Down to Earth

Erik Ohlsen has been working in permaculture and land restoration for 25 years. Founder and owner of Permaculture Artisans, he’s author of the new book, The Regenerative Landscaper: Design and Build Landscapes That Repair the Environment, which deeply explores the theory and hands-on practice of repairing damaged land and finding ecological balance––no matter how small or large the project. Integral to the process of restoration are not only soil, water, and plants, but also insects, wildlife, and above all people. Ohlsen reframes the role of human beings from a destructive force to a millennia-long partnership in the health and thriving of land all over the world. He also talks about the shifting aesthetic, from “neat and clean” to more wild and interconnected as we steer land toward a more natural state.

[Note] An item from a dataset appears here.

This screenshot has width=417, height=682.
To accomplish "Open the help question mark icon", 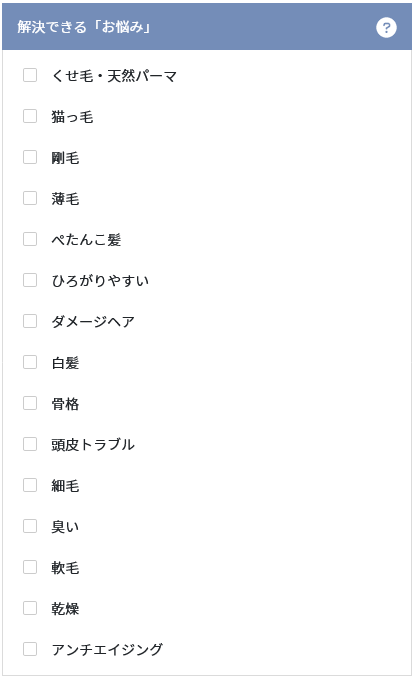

With 40 million acres of land in the US along covered by lawns––that use more pesticides and herbicides even than agriculture––Ohlsen shows a way toward ecological wholeness, in which people can cultivate good food, wildlife and pollinator habitat, healthy soil, water cycle restoration, and ecological connectivity. And in the process they can begin to restore own their mental and physical health and their connection to the earth itself.

2’10 Erik’s story
3’18 the problem of 40 million acres of lawns–more herbicides and pesticides used on lawns than in agriculture
5’02 the problem of how we do development that contributes to climate disruption
6’02 Sonoma County, California, is doing permaculture and food forests around public buildings like city halls and schools
6’21 Daily Acts organization
8’36 Cultural History Garden in Sebastopol
11’00 shifting the cultural aesthetic of the community from clean and tidy to more wild and polyculture
14’12 landscaping is a multi billion dollar industry–great opportunities for careers in regenerative landscaping
15’04 Erik is working on regenerative agriculture designs as well as straight landscaping
16’50 even a small regenerative landscape is an ecosystem
17’22 using multiple varieties of each fruit for a succession of harvest times and resilience
18’57 mental health effects of working on the landscape
20’53 biodiversity at his home has increased vastly in the nine years since he’s lived there.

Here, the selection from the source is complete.